To learn more about how exercise affects the brain, scientists in Ireland recently asked a group of sedentary male college students to take part in a memory test followed by strenuous exercise.

First, the young men watched a rapid-fire lineup of photos with the faces and names of strangers. After a break, they tried to recall the names they had just seen as the photos again zipped across a computer screen.

Afterward, half of the students rode a stationary bicycle, at an increasingly strenuous pace, until they were exhausted. The others sat quietly for 30 minutes. Then both groups took the brain-teaser test again.

Notably, the exercised volunteers performed significantly better on the memory test than they had on their first try, while the volunteers who had rested did not improve.

Meanwhile, blood samples taken throughout the experiment offered a biological explanation for the boost in memory among the exercisers. Immediately after the strenuous activity, the cyclists had significantly higher levels of a protein known as brain-derived neurotrophic factor, or BDNF, which is known to promote the health of nerve cells. The men who had sat quietly showed no comparable change in BDNF levels.

For some time, scientists have believed that BDNF helps explain why mental functioning appears to improve with exercise. However, they haven’t fully understood which parts of the brain are affected or how those effects influence thinking. The Irish study suggests that the increases in BDNF prompted by exercise may play a particular role in improving memory and recall.

Other new studies have reached similar conclusions, among both people and animals, young and old.

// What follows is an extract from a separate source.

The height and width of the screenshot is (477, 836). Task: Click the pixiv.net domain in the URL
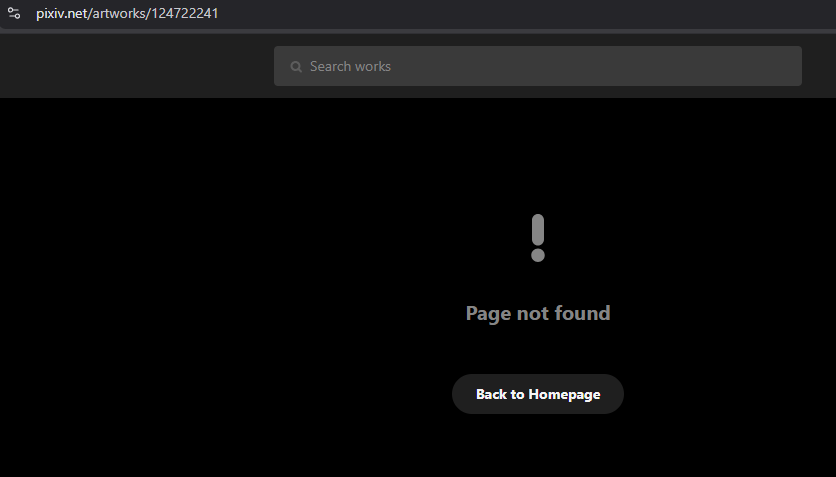(x=61, y=13)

In one interesting experiment published last month, Brazilian scientists found that after sedentary elderly rats ran for a mere five minutes or so several days a week for five weeks, a cascade of biochemical processes ignited in the memory center of their brains, culminating in increased production of BDNF molecules there. The old, exercised animals then performed almost as well as much younger rats on rodent memory tests.

Another animal study, this one performed by researchers in the Brain Injury Research Center at the University of California, Los Angeles, and published in September in the journal Neuroscience, showed that if adult rats were allowed to run at will for a week, the memory center of their brains afterward contained more BDNF molecules than in sedentary rats, and teemed with a new population of precursor molecules that presumably would soon develop into fully functioning BDNF molecules.

Perhaps the most inspiring of the recent experiments is one involving aging human pilots. For the experiment, published last month in the journal Translational Psychiatry, scientists at Stanford University School of Medicine asked 144 experienced pilots ages 40 to 65 to operate a cockpit simulator three separate times over the course of two years.

For all of the pilots, performance declined somewhat as the years passed. A similar decline with age is common in all of us.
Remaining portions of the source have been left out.